Citing the region’s world renowned pristine coastal environment, organisers of the ‘Preserve Gnarabup’ group say they want to see the fragile ecosystem at Gnarabup protected and assisted rather than decimated by construction.
“Community support has been overwhelming,” said group spokesperson Beth Carlessi.
“There is much outrage and upset in the local community over this proposed development.
“Group members feel that the development of our wild and raw coastline goes against the wishes of many people in the community and the sense of place that community members feel here in the area.
“Group members feel that our living connections to Gnarabup and the inherent value of its ecology are far more important than outdated models of economic ‘progress’ and building up our pristine coastline.”
An online petition started by one of the protest group members has reached over 15,600 signatures since it was launched a little over a week ago, while the Facebook group “Preserve Gnarabup” attracted over 1,000 members in less than one week.
The 120 room Westin Margaret River Resort & Spa is slated to open in 2023, with developers hoping to break ground by the end of this year.

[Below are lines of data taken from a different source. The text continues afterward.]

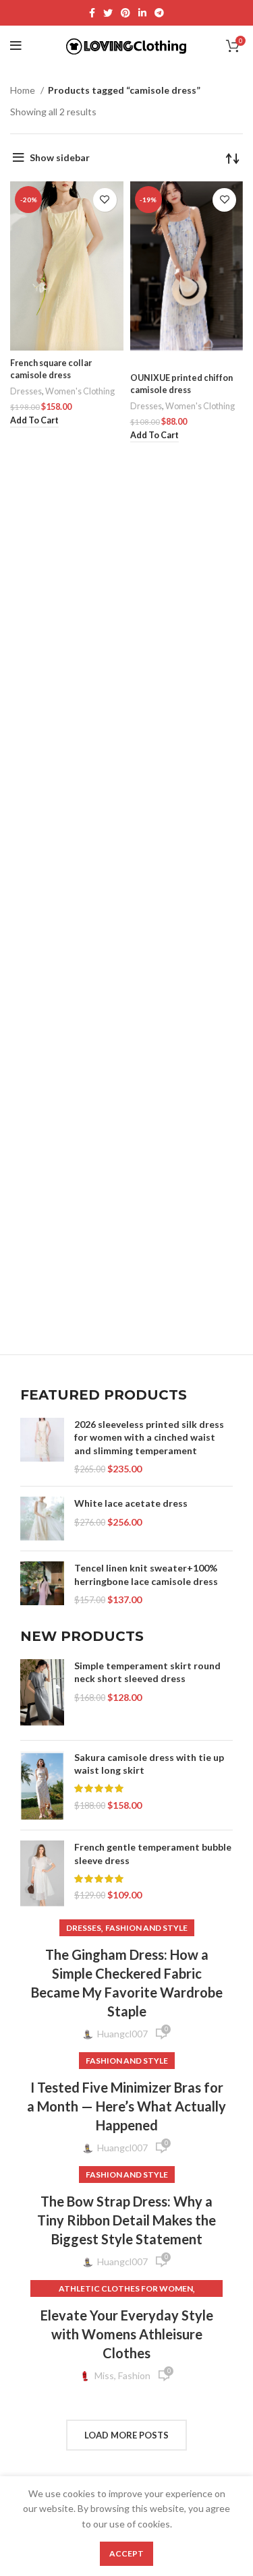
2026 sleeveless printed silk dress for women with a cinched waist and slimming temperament (149, 1437)
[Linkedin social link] (142, 13)
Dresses (26, 391)
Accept (126, 2553)
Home (23, 90)
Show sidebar (60, 157)
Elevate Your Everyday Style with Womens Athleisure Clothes (126, 2334)
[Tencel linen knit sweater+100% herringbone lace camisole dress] (42, 1584)
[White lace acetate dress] (42, 1518)
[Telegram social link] (159, 13)
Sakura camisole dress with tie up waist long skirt (149, 1763)
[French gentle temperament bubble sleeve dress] (42, 1874)
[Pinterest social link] (125, 13)
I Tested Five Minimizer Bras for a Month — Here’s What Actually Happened (126, 2106)
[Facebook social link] (92, 13)
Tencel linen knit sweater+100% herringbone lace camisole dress (146, 1574)
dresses (83, 1928)
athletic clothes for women (126, 2288)
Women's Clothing (80, 391)
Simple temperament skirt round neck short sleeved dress (147, 1672)
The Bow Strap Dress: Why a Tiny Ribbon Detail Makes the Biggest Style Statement (126, 2220)
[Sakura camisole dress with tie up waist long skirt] (42, 1785)
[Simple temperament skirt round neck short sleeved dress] (42, 1694)
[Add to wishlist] (105, 200)
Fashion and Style (146, 1928)
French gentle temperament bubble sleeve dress (152, 1853)
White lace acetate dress (131, 1503)
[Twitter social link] (108, 13)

Plans show the hotel capped at two stories while the property would also feature three food and beverage outlets including a 200 seat restaurant, 400 square metres of event space and 45 luxury suites.
The group said members held concerns over the impact of the development on local fauna and flora, and the fragile limestone cliffs in the area.
“Last year Lonely Planet’ voted Margaret River the number one destination to visit in the Asia Pacific… we do NOT have a problem with lack of tourism.
“One of the reasons that people come to Margaret River is because of its untouched beauty and the non-built up coast.”
Other issues to be raised by the group include the possible loss of significant cultural and historical sites for local traditional land owners, the ability of the sewerage systems and current facilities within Gnarabup to handle more development and people in the area and the visual impact of the hotel and facilities.
Groups who frequent the spot for recreational use have spoken out against losing access to the beach and coastal areas, while some locals are concerned at the lack of community consultation and what they say is the “disempowerment” of local residents.
“There have been community members protesting against this kind of development on our coastline for decades.